» **Article**
Skip to content

My Husband is a Clueless Baby-Maker

August 27, 2012

My husband and I got married about 6 months before we had our oldest son, Josh.  He was a pretty great baby, but as a young working mother, I was about tapped out.  My husband, on the other hand, was all about having more kids.  He was not as tapped out as me.  In fact, I don’t think he was tapped at all.  I wanted to TAP him on the head.  He got to drive my brand new sports car to work (the opposite direction of Seattle rush-hour) every morning, while I went straight into the bowels of traffic hell every morning with my new baby in a hand-me-down POS car.  In his defense, I did agree that putting the baby and carseat in the POS car was safer – and more legal – than strapping it down to the top of the sports car since there was no rear seat.  But it didn’t make it any easier for me to give up the ONLY new car I had ever owned.  The single saving grace to my commute was I decided my infant and I were a carpool and got to go 15 mph in the HOV lane rather than 12.  (woo-wee!)

4 months after the arrival of my first born, I thought I was pregnant again.  I. Lost. My. Mind.  My husband told me that “I was stronger than I thought I was” at which point I LOUDLY TOLD HIM THAT I WAS NOT STRONGER THAN I THOUGHT I WAS.  IN FACT I WAS I WAS BARELY HANGING ON TO THE SMALL BIT OF SANITY I HAD LEFT THANK YOU VERY MUCH.  Then I burst into tears.  (This was kinda awkward for the rest of the patrons in the fancy restaurant that were celebrating  a romantic Valentine’s Day.)  After finishing dinner, we stopped and purchased an EPT and to my relief it came back negative.  (Happy Valentine’s Day to me!!)

However my husband, Jeff, was NOT relieved.  In fact he began to talk about having another baby.  A LOT.  I was all like “One kid is PLENTY.  Let’s get a dog!!”  And he was all like, “No, I think a another baby would be so great.  When you were a kid do you remember playing with your parents or your dog – or do you remember playing with your brothers?  I think we NEED to have another baby for Josh to play with.”  And I was all like “How ’bout a dog and a cat??”  He finally wore me down with a bunch of crap about marriage being about compromise and partnership and family and love, blah, blah, blah, (just kidding) and we decided to have another baby.  So I stopped taking the pill and four minutes later – AND I AM NOT EXAGERRATING – we were pregnant.  All was well in the world.

For about 3 months.

Then I went to have my AFP test done and the OBGYN’s office called me the next day to tell me that I needed to come in for an ultrasound immediately.  I knew the AFP test was to check for downs or spinabifida, and I asked the nurse what the issue was.  She told me that I was probably farther along than they thought I was.  I told her that I was NOT farther along than they thought I was – that I knew the exact moment I was impregnanted – and I was NOT as far along as they were saying AND WHAT DID THAT MEAN REGARDING THE TEST?  That’s when she told me the AFP level was higher than it should be and it was probably nothing, but that an elevated level can mean a chance of spinabifida….  CLICK.  I hung up the phone and started wailing.  I called my mom who promptly told me that I could not have a baby that wasn’t perfect because I would never be able to handle….  CLICK.  I called my husband who told me that it was “probably nothing – you are stronger than you think you…” CLICK.  I finally called my mother-in-law who is an RN and she asked if they said anything about multiples?  You mean more than one baby?  NO they didn’t.  And there are no twins in our family and my baby is going to be handicapped, and I am a bad mom, etc. etc.  It was a rough night.

» **Data lines**
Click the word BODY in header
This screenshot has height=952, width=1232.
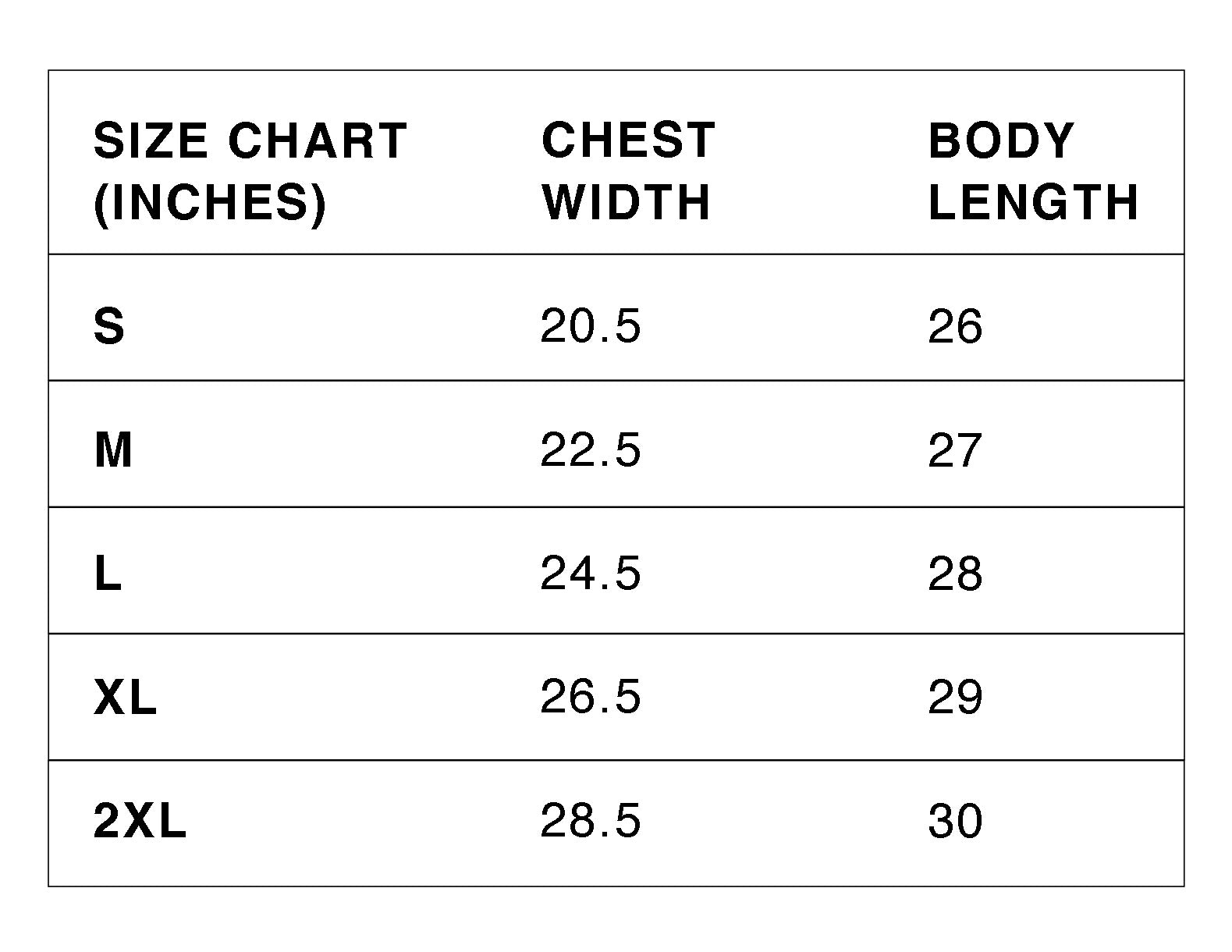(1001, 140)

» **What the exercise asks**
Pick up the blog post about the second pregnancy from where it stops, and write what comes next.

» **Task answer**
The next morning my husband and I went in for the ultrasound and they were whipping around my tummy  with the slimey wand-thingy and the tech told us that the reason the AFP test was so high is because there are TWO BABIES IN THERE: a boy and a girl.  Relief.  And then a numbness settled in.  We had been arguing over baby names for 3 months. (Me:  How about Abby?  Jeff: Nah, there was a girl that rode the bus with me in the 1st grade that I hated.  Me:  How about Nathan?  Jeff: Nah, there was a movie that I remember watching when I was little and there was a really scary character named Nathan in it.  Me:  How about Molly?  Jeff: Nah, there was this girl in college that I dated and her sister’s best friend’s next-door-neighbors wife’s dog trainer was named Molly and I didn’t like her.  Anyway, you get the idea.  We couldn’t agree on any names.)  But in our numbed state, we got into the elevator after finding out that we were having a boy and a girl, and I asked “How about Zachary and Isabel?”  And he said, “Yeah, I like those names.”  Done.

Having twins – and a 2-1/2 year old old – was gonna be SO EASY!!!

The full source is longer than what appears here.